Islands as model systems in ecology and evolution: prospects fifty years after MacArthur‐Wilson

Abstract: The study of islands as model systems has played an important role in the development of evolutionary and ecological theory. The 50th anniversary of MacArthur and Wilson's (December 1963) article, ‘An equilibrium theory of insular zoogeography’, was a recent milestone for this theme. Since 1963, island systems have provided new insights into the formation of ecological communities. Here, building on such developments, we highlight prospects for research on islands to improve our understanding of the ecology and evolution of communities in general. Throughout, we emphasise how attributes of islands combine to provide unusual research opportunities, the implications of which stretch far beyond islands. Molecular tools and increasing data acquisition now permit re‐assessment of some fundamental issues that interested MacArthur and Wilson. These include the formation of ecological networks, species abundance distributions, and the contribution of evolution to community assembly.

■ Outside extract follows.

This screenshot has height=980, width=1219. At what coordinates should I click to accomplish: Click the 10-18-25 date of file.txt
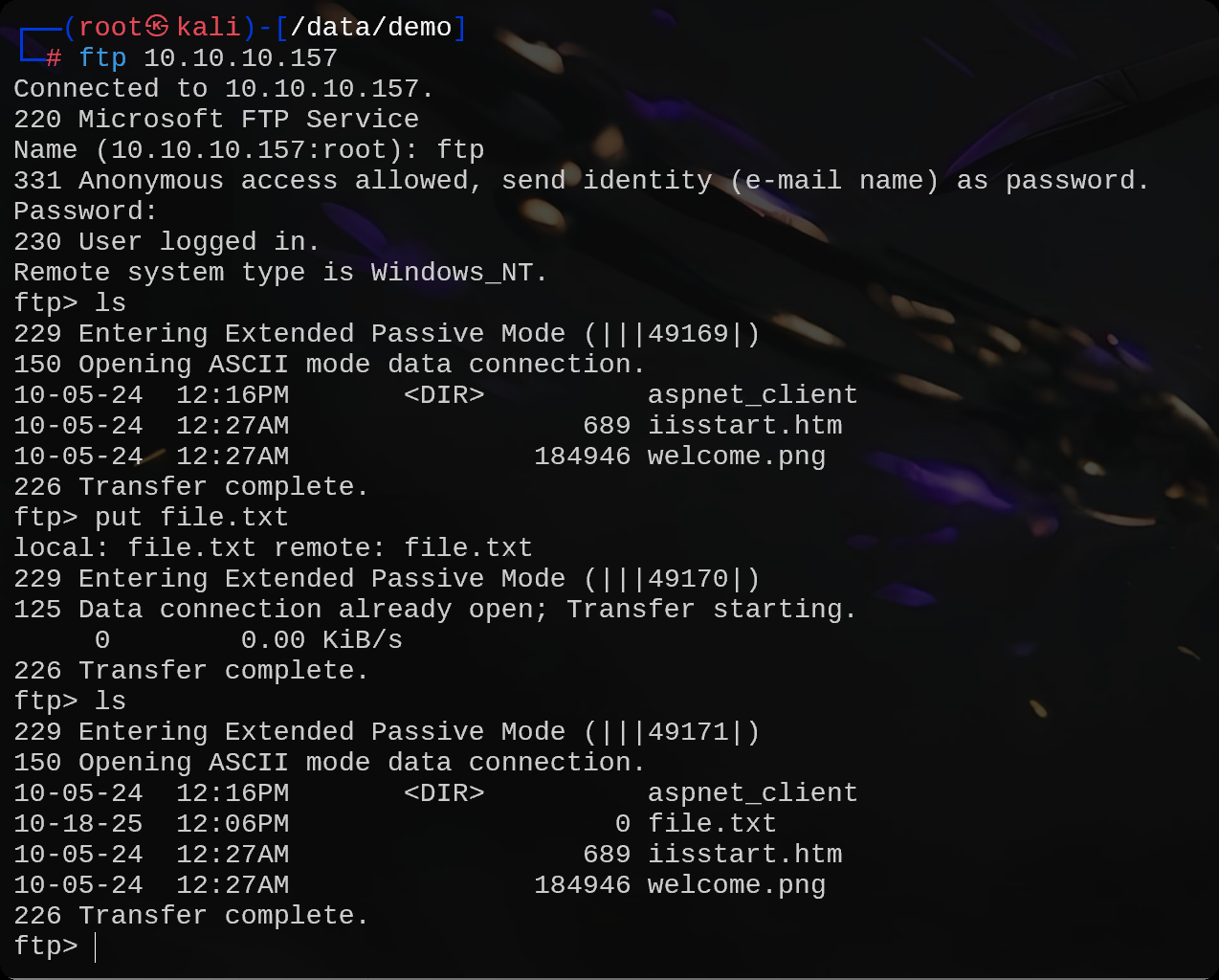pyautogui.click(x=78, y=824)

We also extend our prospects to other fields of ecology and evolution – understanding ecosystem functioning, speciation and diversification – frequently employing assets of oceanic islands in inferring the geographic area within which evolution has occurred, and potential barriers to gene flow. Although island‐based theory is continually being enriched, incorporating non‐equilibrium dynamics is identified as a major challenge for the future.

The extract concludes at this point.